### WORK REQUEST
Transcribe the records that follow, preserving every word.

### THE RECORDS

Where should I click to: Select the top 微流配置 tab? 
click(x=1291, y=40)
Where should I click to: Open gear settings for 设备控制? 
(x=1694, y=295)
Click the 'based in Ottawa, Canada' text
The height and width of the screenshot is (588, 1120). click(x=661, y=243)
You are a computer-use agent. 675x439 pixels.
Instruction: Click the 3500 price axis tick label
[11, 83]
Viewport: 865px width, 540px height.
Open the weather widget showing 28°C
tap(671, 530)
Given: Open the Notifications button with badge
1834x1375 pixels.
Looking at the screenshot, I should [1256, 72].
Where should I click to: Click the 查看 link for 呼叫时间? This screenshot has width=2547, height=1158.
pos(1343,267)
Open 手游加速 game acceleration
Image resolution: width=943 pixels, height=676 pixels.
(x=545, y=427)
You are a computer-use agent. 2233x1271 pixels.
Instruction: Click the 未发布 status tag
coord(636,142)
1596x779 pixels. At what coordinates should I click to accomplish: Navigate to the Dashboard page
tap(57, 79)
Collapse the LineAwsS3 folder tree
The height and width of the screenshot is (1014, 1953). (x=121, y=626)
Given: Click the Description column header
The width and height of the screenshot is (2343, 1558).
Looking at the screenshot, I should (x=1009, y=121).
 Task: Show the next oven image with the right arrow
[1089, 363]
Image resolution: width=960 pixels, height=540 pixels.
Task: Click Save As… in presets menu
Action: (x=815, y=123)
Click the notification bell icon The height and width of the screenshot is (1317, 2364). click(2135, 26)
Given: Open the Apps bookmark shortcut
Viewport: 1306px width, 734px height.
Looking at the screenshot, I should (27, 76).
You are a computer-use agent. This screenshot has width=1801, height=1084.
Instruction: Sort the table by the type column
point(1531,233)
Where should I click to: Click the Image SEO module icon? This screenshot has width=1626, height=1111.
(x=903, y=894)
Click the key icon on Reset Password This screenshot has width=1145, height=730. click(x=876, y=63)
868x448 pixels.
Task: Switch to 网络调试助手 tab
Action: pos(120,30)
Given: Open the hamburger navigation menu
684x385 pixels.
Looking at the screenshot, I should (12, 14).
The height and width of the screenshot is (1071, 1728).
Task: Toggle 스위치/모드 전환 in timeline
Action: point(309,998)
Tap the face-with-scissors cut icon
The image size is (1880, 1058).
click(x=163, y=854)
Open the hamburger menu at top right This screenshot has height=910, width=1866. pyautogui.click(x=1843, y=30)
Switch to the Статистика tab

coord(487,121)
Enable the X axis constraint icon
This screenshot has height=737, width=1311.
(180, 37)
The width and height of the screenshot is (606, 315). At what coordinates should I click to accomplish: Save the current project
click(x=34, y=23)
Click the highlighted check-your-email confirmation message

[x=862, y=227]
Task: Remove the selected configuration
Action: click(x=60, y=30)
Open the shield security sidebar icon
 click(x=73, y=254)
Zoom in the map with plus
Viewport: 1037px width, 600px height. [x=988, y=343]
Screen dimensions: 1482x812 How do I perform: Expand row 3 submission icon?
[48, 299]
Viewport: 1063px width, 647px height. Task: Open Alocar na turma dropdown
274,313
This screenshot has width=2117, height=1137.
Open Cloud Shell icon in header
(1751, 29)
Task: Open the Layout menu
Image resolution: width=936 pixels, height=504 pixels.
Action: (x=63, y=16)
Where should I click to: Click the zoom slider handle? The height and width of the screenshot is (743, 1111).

### SOLVED EXERCISE
Where should I click to: Select the top 微流配置 tab? 
click(x=1291, y=40)
Where should I click to: Open gear settings for 设备控制? 
(x=1694, y=295)
Click the 'based in Ottawa, Canada' text
The height and width of the screenshot is (588, 1120). click(x=661, y=243)
You are a computer-use agent. 675x439 pixels.
Instruction: Click the 3500 price axis tick label
[11, 83]
Viewport: 865px width, 540px height.
Open the weather widget showing 28°C
tap(671, 530)
Given: Open the Notifications button with badge
1834x1375 pixels.
Looking at the screenshot, I should [1256, 72].
Where should I click to: Click the 查看 link for 呼叫时间? This screenshot has width=2547, height=1158.
pos(1343,267)
Open 手游加速 game acceleration
Image resolution: width=943 pixels, height=676 pixels.
(x=545, y=427)
You are a computer-use agent. 2233x1271 pixels.
Instruction: Click the 未发布 status tag
coord(636,142)
1596x779 pixels. At what coordinates should I click to accomplish: Navigate to the Dashboard page
tap(57, 79)
Collapse the LineAwsS3 folder tree
The height and width of the screenshot is (1014, 1953). (x=121, y=626)
Given: Click the Description column header
The width and height of the screenshot is (2343, 1558).
Looking at the screenshot, I should (x=1009, y=121).
 Task: Show the next oven image with the right arrow
[1089, 363]
Image resolution: width=960 pixels, height=540 pixels.
Task: Click Save As… in presets menu
Action: (x=815, y=123)
Click the notification bell icon The height and width of the screenshot is (1317, 2364). click(2135, 26)
Given: Open the Apps bookmark shortcut
Viewport: 1306px width, 734px height.
Looking at the screenshot, I should (27, 76).
You are a computer-use agent. This screenshot has width=1801, height=1084.
Instruction: Sort the table by the type column
point(1531,233)
Where should I click to: Click the Image SEO module icon? This screenshot has width=1626, height=1111.
(x=903, y=894)
Click the key icon on Reset Password This screenshot has width=1145, height=730. click(x=876, y=63)
868x448 pixels.
Task: Switch to 网络调试助手 tab
Action: pos(120,30)
Given: Open the hamburger navigation menu
684x385 pixels.
Looking at the screenshot, I should (12, 14).
The height and width of the screenshot is (1071, 1728).
Task: Toggle 스위치/모드 전환 in timeline
Action: point(309,998)
Tap the face-with-scissors cut icon
The image size is (1880, 1058).
click(x=163, y=854)
Open the hamburger menu at top right This screenshot has height=910, width=1866. pyautogui.click(x=1843, y=30)
Switch to the Статистика tab

coord(487,121)
Enable the X axis constraint icon
This screenshot has height=737, width=1311.
(180, 37)
The width and height of the screenshot is (606, 315). At what coordinates should I click to accomplish: Save the current project
click(x=34, y=23)
Click the highlighted check-your-email confirmation message

[x=862, y=227]
Task: Remove the selected configuration
Action: click(x=60, y=30)
Open the shield security sidebar icon
 click(x=73, y=254)
Zoom in the map with plus
Viewport: 1037px width, 600px height. [x=988, y=343]
Screen dimensions: 1482x812 How do I perform: Expand row 3 submission icon?
[48, 299]
Viewport: 1063px width, 647px height. Task: Open Alocar na turma dropdown
274,313
This screenshot has width=2117, height=1137.
Open Cloud Shell icon in header
(1751, 29)
Task: Open the Layout menu
Image resolution: width=936 pixels, height=504 pixels.
Action: (x=63, y=16)
Where should I click to: Click the zoom slider handle? The height and width of the screenshot is (743, 1111).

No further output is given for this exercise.